:: RECORDS FOR THIS EXERCISE ::
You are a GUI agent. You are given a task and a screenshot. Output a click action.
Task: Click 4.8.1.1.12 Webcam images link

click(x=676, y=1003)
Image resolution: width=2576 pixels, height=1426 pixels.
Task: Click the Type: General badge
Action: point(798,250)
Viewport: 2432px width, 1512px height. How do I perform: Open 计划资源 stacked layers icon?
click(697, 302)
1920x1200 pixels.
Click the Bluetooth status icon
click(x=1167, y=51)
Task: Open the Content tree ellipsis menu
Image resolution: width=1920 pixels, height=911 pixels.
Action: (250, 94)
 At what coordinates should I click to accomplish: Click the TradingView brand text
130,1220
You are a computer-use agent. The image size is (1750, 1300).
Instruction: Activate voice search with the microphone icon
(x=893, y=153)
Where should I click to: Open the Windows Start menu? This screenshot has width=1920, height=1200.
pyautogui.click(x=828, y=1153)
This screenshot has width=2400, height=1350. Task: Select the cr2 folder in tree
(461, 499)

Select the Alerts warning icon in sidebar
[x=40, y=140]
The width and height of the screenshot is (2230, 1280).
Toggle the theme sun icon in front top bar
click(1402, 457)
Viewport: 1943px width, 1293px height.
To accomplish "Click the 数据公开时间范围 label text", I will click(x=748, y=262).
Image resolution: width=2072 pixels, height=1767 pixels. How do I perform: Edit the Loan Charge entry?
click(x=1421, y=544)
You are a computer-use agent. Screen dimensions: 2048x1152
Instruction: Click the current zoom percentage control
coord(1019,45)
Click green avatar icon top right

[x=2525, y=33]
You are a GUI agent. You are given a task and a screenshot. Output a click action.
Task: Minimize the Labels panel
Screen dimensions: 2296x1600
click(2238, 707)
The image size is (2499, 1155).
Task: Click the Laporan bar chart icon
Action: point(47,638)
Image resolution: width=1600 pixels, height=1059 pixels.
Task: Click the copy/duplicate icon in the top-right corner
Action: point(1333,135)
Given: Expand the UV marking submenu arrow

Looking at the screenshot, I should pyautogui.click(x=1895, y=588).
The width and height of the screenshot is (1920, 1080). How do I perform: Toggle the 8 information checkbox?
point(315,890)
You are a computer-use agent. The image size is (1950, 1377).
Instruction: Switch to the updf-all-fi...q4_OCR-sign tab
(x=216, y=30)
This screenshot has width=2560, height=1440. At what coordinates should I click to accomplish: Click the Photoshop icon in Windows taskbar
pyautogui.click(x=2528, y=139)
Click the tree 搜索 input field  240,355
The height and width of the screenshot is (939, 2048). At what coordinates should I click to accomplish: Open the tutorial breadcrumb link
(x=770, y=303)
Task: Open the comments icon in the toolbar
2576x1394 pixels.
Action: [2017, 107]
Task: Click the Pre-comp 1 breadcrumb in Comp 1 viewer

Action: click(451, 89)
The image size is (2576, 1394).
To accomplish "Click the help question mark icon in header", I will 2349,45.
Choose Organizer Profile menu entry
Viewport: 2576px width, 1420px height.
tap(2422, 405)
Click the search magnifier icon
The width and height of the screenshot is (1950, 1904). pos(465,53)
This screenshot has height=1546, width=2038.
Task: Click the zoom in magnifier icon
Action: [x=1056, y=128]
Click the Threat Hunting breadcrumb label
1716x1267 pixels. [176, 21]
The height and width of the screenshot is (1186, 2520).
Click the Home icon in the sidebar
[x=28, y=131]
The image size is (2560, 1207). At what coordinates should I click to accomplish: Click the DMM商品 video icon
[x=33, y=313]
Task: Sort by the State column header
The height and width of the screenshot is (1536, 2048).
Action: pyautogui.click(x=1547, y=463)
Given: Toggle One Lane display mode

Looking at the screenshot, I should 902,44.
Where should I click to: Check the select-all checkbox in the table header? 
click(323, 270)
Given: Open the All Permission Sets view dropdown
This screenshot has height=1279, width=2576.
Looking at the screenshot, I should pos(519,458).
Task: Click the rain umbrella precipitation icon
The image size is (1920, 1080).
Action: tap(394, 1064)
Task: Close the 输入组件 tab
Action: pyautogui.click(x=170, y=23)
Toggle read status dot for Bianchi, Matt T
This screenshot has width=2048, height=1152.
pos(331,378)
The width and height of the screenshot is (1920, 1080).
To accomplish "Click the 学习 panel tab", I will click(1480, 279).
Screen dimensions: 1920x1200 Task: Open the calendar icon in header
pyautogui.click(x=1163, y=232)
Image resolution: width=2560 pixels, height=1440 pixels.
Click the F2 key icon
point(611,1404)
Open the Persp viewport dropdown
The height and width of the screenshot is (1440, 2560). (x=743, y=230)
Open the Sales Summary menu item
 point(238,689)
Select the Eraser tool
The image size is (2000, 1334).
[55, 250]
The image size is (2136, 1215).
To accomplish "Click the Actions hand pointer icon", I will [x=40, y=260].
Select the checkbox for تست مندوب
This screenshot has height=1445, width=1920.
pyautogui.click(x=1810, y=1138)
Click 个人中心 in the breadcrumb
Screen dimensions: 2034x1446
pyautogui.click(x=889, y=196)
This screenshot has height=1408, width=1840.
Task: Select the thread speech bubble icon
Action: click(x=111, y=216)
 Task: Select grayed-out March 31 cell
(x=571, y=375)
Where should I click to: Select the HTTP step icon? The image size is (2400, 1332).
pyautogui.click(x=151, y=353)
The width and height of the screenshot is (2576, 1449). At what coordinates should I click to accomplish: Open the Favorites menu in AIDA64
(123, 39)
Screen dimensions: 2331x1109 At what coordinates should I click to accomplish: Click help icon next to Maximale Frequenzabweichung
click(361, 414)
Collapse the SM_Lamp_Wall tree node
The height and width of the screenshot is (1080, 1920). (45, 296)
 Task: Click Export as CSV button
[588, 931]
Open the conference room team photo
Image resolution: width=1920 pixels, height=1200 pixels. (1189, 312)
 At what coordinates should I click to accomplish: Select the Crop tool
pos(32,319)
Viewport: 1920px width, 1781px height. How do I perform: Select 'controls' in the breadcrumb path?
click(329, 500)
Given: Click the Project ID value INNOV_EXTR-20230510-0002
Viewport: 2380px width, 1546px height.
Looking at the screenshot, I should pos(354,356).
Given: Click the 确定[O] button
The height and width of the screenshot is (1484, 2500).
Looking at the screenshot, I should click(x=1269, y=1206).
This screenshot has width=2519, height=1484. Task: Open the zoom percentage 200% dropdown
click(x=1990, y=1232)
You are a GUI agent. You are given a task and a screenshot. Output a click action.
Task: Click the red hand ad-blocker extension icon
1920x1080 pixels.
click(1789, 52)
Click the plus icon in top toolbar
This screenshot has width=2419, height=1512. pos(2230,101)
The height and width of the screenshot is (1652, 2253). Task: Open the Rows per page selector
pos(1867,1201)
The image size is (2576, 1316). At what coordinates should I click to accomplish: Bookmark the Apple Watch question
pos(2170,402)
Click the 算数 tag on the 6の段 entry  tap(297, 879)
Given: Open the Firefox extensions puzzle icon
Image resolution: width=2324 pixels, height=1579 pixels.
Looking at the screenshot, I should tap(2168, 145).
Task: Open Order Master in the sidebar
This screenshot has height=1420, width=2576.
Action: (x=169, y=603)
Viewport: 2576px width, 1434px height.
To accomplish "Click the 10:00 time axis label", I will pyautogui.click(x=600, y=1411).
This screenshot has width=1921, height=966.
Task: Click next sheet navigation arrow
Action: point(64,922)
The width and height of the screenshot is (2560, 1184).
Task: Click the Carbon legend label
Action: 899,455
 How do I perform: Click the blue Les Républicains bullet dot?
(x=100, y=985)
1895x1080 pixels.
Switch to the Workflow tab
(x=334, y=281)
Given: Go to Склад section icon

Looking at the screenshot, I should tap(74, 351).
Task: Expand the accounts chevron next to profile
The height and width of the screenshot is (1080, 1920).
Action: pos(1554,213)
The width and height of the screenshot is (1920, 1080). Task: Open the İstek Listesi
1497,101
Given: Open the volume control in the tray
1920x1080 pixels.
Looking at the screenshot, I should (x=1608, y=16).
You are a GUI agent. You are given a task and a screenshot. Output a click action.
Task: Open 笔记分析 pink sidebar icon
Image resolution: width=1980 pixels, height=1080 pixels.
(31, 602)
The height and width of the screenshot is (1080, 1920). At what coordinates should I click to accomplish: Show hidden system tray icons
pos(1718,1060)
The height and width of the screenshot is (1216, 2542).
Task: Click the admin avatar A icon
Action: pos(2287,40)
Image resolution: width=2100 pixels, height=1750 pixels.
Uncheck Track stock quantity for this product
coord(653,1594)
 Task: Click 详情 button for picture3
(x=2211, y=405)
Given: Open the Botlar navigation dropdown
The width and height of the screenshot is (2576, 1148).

:: WHAT THE TASK REQUIRES ::
Report each line of the data that includes the string "computer".

:: WRITTEN RESPONSE ::
You are a computer-use agent. The image size is (1750, 1300).
You are a computer-use agent. Screen dimensions: 2048x1152
You are a computer-use agent. The image size is (1950, 1377).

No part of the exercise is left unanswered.